2.2.2. Faisabilité d’une politique commune d’armement aujourd’huiL’élargissement de l’Union européenne à 25 Etats membres modifie considérablement la donne géopolitique en matière de sécurité et de défense. Les conditions pourraient être réunies pour donner à la plupart des pays européens un sentiment d’identité et de destinée communes face à des menaces identiques, comme le terrorisme et la prolifération des armes de destruction massive. Une politique commune d’armement pourrait être l’aboutissement logique d’un processus comprenant trois étapes principales : - l’élaboration d’un constat : les pays de l’Union comme un ensemble homogène vulnérable, notamment si l’on considère les nouvelles menaces qui dépassent les anciens clivages ; - la conduite par les Européens d’une même analyse de ces dangers ; - et enfin, la façon de les conjurer.

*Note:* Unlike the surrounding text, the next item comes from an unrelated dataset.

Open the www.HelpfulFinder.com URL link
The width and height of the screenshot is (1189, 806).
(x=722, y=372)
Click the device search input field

2.2.3. Cadre de la faisabilité d’une « PCA »Le cadre de la faisabilité d’une Politique d’armement commune semble ainsi reposer au préalable sur une autonomisation de la réflexion stratégique européenne. La première étape est culturelle. Il s’agit de faire partager aux pays européens une même vision en matière d’intérêt stratégique, intérêt global de l’ensemble que représente l’Union. La seconde étape consiste dans la définition en commun des moyens pour y parvenir. Il s’agit d’une réflexion entre Européens et d’un travail ab initio sans chercher à : - reproduire de façon systématique, pour ne pas dire de façon mimétique, la voie tracée par les Etats-Unis, par une sorte d’effet d’ombre des modes américaines ; à titre d’illustration, en matière monétaire, la politique de la BCE réalisée à Francfort n’est pas une reproduction de celle de la Réserve Fédérale américaine, cette indépendance d’esprit n’étant, d’ailleurs, pas toujours très bien comprise par les médias et les opinions publiques ; - moderniser par simple homothétie des moyens existants hérités d’un autre environnement stratégique, notamment celui de la Guerre froide, ces moyens pouvant se révéler inadaptés aux nouvelles menaces clairement apparues avec le 11-Septembre.

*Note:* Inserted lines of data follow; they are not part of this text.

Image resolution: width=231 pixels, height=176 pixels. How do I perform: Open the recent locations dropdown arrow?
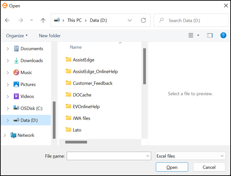click(31, 20)
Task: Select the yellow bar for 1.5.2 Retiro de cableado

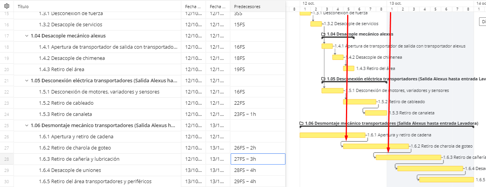Action: [359, 102]
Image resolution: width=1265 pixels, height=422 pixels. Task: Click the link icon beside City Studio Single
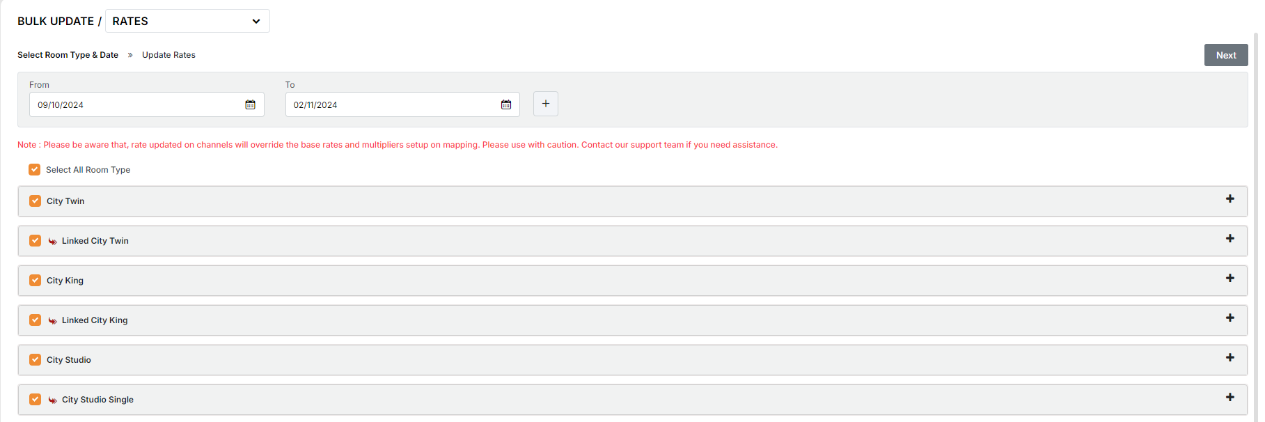(53, 400)
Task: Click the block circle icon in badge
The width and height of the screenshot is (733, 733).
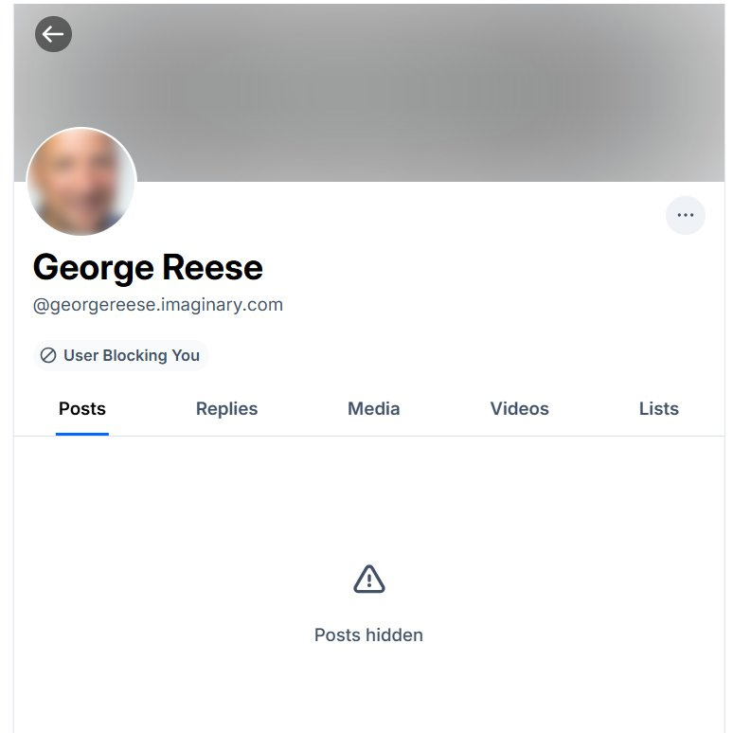Action: pyautogui.click(x=48, y=356)
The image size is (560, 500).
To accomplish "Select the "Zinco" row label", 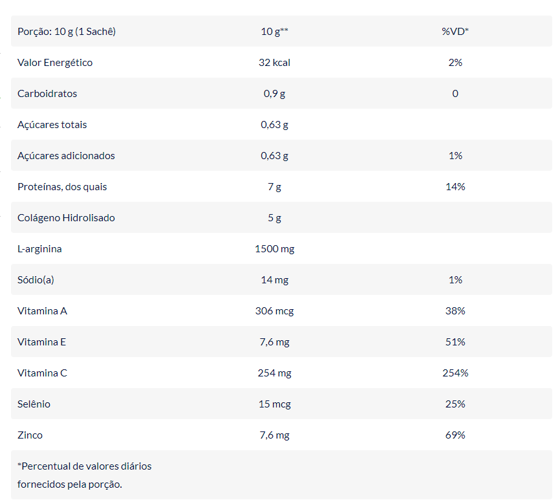I will pos(30,435).
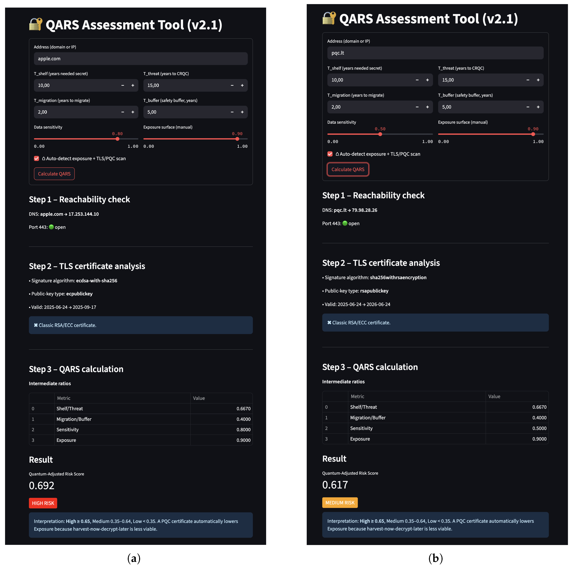
Task: Focus the address field containing apple.com
Action: click(x=141, y=59)
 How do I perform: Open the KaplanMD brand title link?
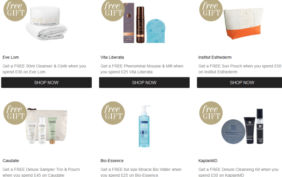pyautogui.click(x=208, y=161)
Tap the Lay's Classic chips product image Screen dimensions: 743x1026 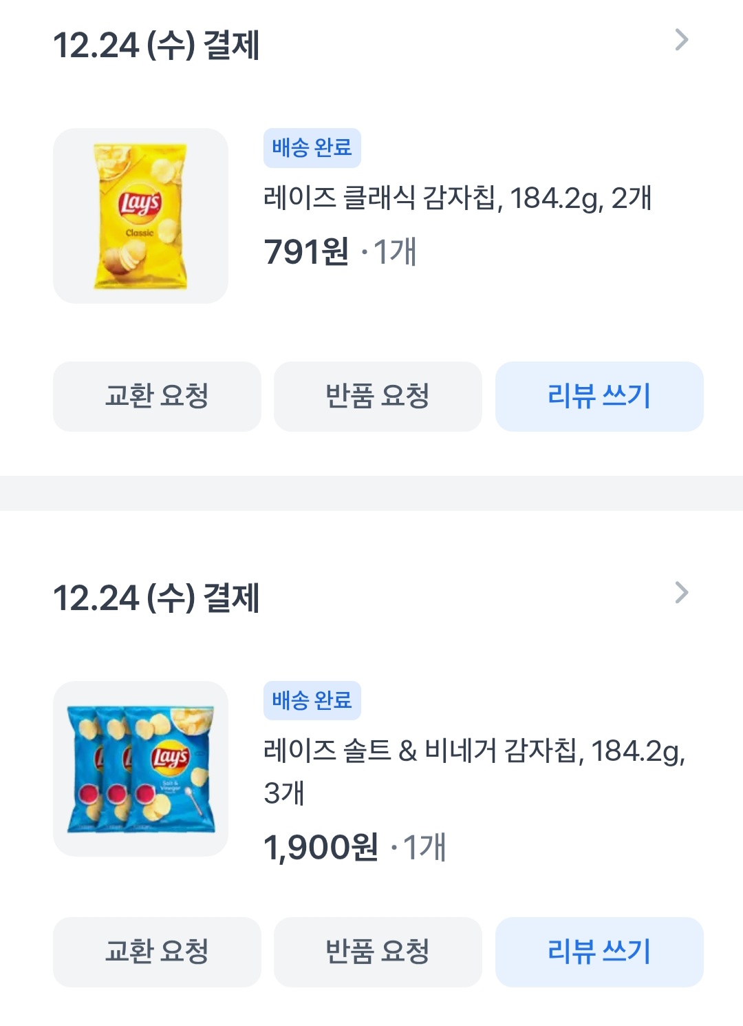140,216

L’émergence de programmes d’intérêt stratégique ne peut réellement s’inscrire que dans une volonté de production de sécurité durable après une évaluation permanente des risques. Le document « Une Europe sûre dans un monde meilleur » constitue bien une première étape qui ne peut être toutefois suffisante. Ce document fixe clairement les défis et les grandes menaces auxquels aura à faire face l’Europe élargie. En revanche, ce document n’évoque pas avec précision les moyens et les modalités pratiques pour y parvenir. Cette autonomisation passe par la mise en place et l’activation d’enceintes européennes spécifiques dont le Comité politique et de sécurité (COPS) et l’Etat-major de l’Union européenne (EMUE) ne sont que le tout début.
2.2.4. L’intérêt de l’Union européenne et celui des nationsL’intérêt pour l’Union européenne est d’accéder à une nouvelle dimension en matière de politique de défense. Il s’agit également de conforter sa voix sur la scène internationale. Conformément aux orientations actuelles de la France et de l’Allemagne en matière de relations internationales, l’action de l’Union européenne pourrait reposer sur deux grands piliers : - une capacité diplomatique lui permettant de mener une politique multilatérale, notamment sous l’égide d’organisations internationales comme l’ONU ; - une capacité militaire à un niveau de stricte suffisance.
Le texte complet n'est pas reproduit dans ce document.